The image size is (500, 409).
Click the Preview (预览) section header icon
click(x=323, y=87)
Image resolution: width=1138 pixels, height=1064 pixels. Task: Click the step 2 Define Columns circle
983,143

============

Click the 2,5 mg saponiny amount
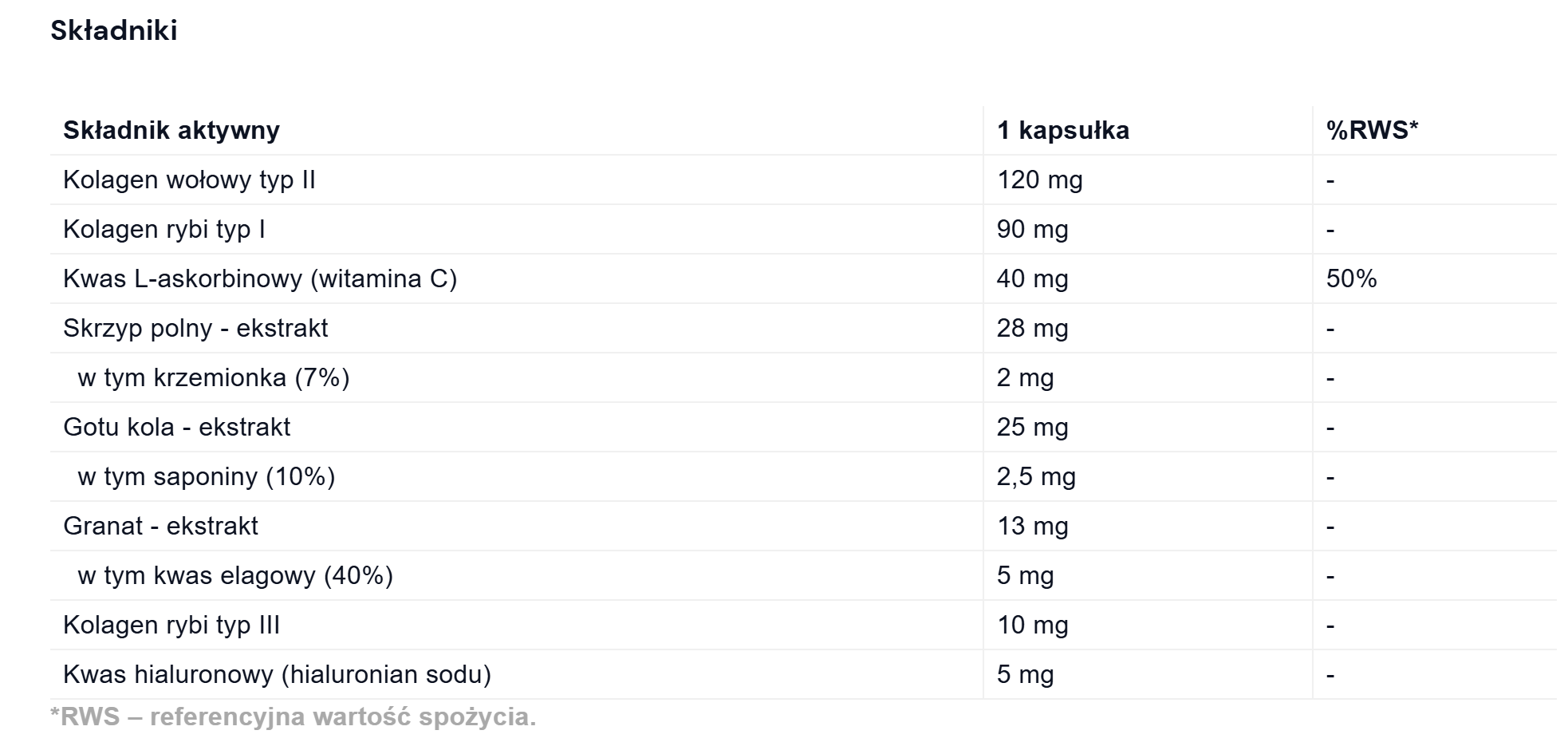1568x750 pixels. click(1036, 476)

============

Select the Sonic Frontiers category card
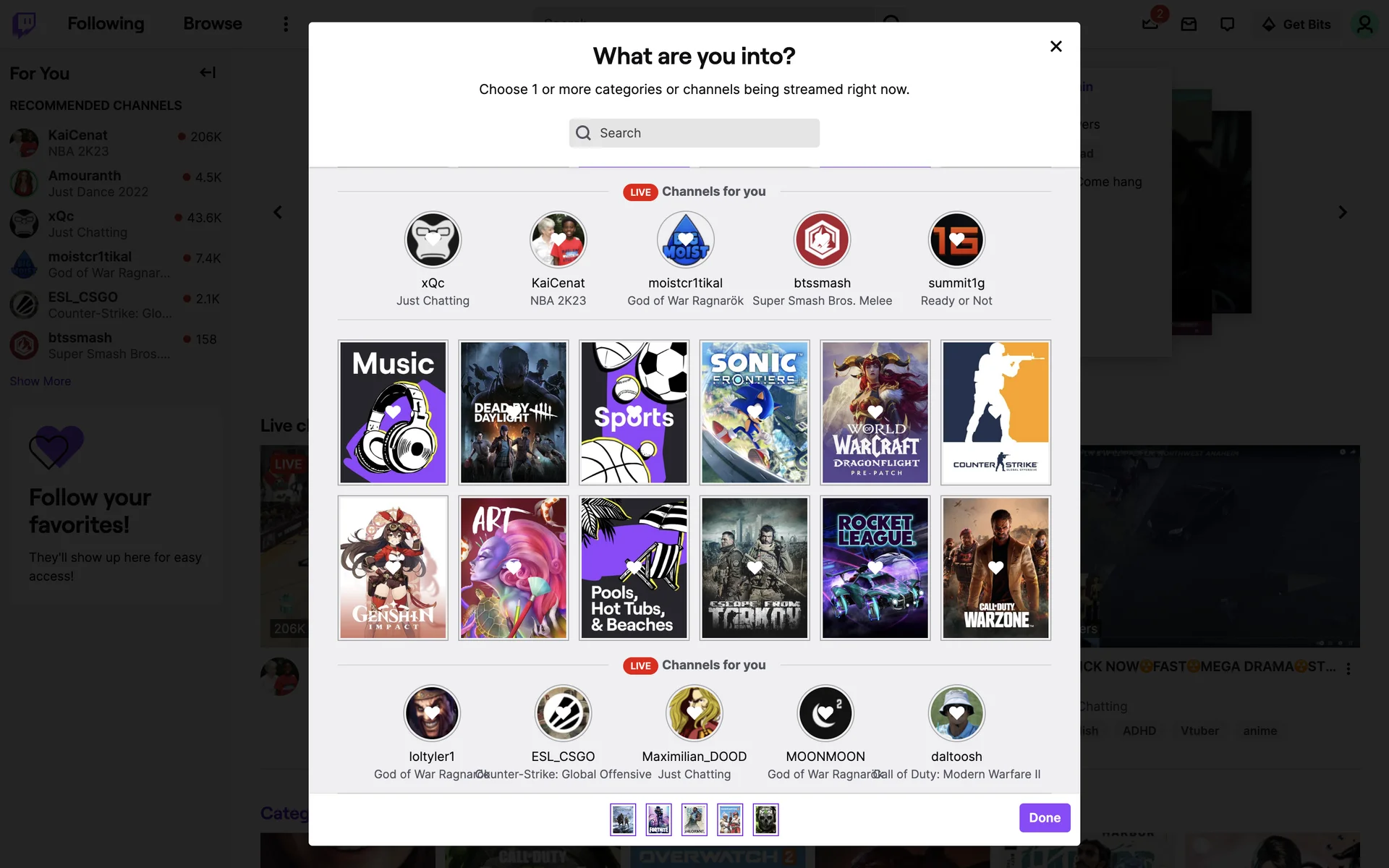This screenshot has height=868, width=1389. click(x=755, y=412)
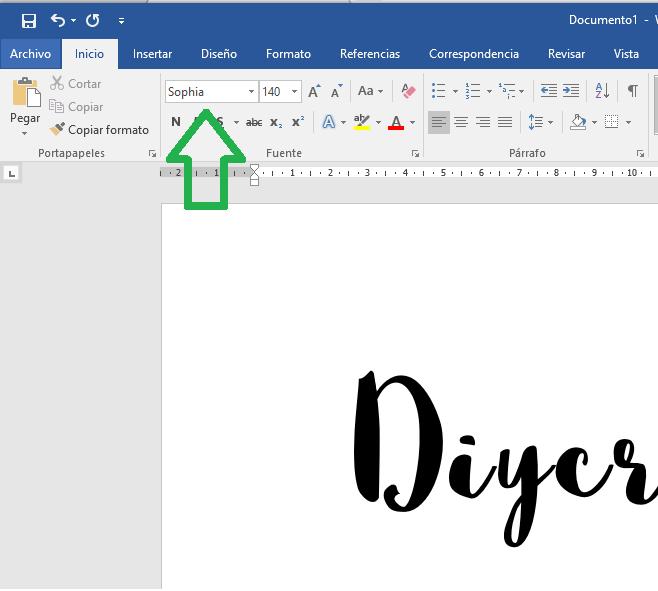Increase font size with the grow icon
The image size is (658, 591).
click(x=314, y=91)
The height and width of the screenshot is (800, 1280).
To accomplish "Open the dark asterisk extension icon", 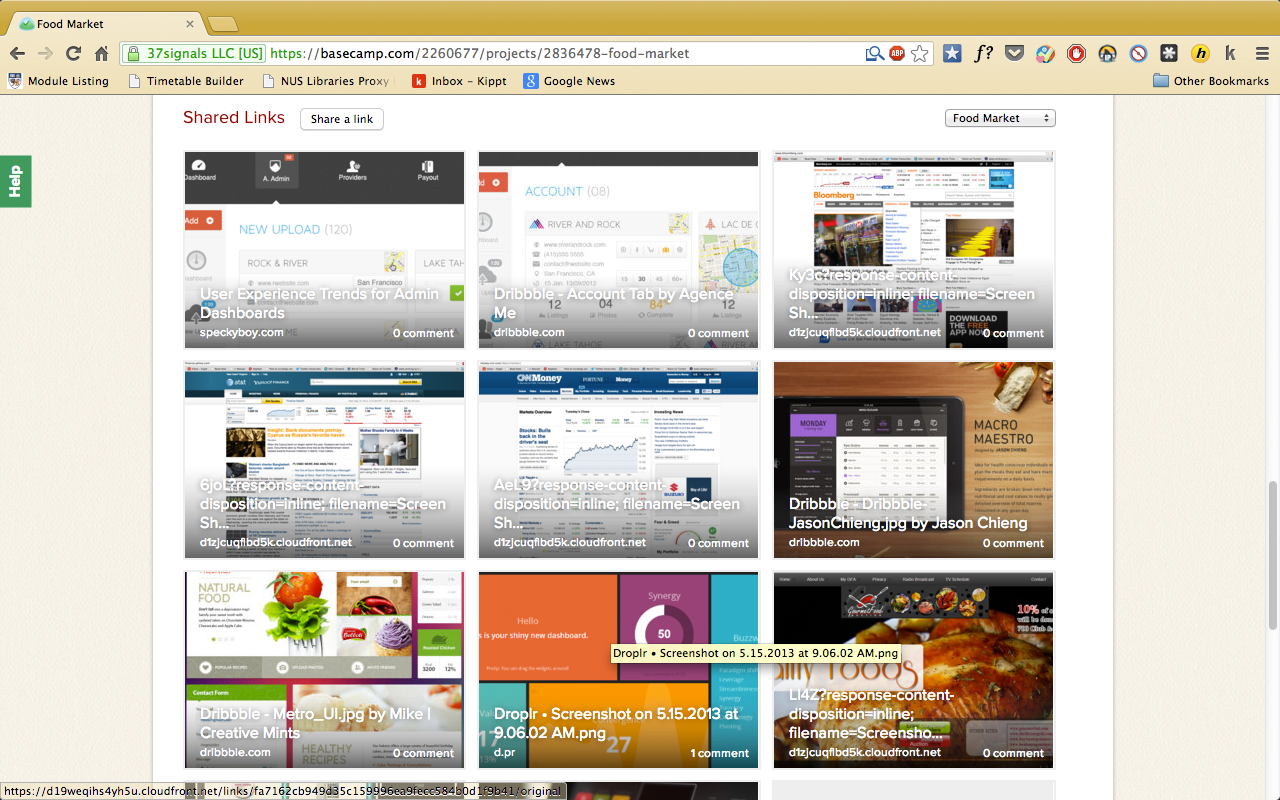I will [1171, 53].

============

What you have to do:
Above are some records. Reproduce the lines from the one with "Select the Sonic Frontiers category card" down to the one with "The height and", keeping both, and leave every picture out.

Problem solution:
Select the Sonic Frontiers category card
This screenshot has height=868, width=1389. click(x=755, y=412)
Increase font size with the grow icon
The image size is (658, 591).
click(x=314, y=91)
The height and width of the screenshot is (800, 1280).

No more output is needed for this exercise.